(Stored items from a collection)
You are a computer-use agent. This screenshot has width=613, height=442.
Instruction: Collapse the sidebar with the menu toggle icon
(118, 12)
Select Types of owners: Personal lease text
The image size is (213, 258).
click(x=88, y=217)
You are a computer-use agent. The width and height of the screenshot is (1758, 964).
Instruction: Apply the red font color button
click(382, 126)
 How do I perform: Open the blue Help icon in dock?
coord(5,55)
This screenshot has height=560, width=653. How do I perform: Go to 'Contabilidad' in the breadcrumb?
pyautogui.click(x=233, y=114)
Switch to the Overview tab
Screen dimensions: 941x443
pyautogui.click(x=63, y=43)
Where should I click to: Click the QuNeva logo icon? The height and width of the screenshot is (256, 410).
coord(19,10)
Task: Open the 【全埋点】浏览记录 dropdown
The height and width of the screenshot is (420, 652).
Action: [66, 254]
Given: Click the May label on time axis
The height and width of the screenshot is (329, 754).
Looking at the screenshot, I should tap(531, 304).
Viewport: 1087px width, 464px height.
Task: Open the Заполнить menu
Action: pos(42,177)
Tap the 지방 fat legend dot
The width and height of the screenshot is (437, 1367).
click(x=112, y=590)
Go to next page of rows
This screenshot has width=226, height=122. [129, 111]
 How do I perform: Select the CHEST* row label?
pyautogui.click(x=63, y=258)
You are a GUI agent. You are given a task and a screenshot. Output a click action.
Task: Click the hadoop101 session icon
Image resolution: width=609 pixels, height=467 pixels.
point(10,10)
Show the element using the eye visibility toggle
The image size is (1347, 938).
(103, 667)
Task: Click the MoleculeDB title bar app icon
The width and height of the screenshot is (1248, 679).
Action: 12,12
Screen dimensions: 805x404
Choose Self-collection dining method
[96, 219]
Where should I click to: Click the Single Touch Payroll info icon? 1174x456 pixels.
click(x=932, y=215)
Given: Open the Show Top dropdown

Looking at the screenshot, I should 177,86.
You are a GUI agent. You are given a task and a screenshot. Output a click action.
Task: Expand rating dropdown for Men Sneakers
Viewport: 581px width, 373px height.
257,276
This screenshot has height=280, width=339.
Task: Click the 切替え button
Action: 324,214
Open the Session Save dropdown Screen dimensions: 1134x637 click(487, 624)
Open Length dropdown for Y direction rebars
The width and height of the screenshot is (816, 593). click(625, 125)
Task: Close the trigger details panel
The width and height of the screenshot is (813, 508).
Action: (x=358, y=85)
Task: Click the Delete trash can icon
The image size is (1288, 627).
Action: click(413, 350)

#### Work task:
Extract each line holding the word "computer" from the records.

#### Answer for this exercise:
You are a computer-use agent. This screenshot has width=613, height=442.
You are a computer-use agent. The width and height of the screenshot is (1758, 964).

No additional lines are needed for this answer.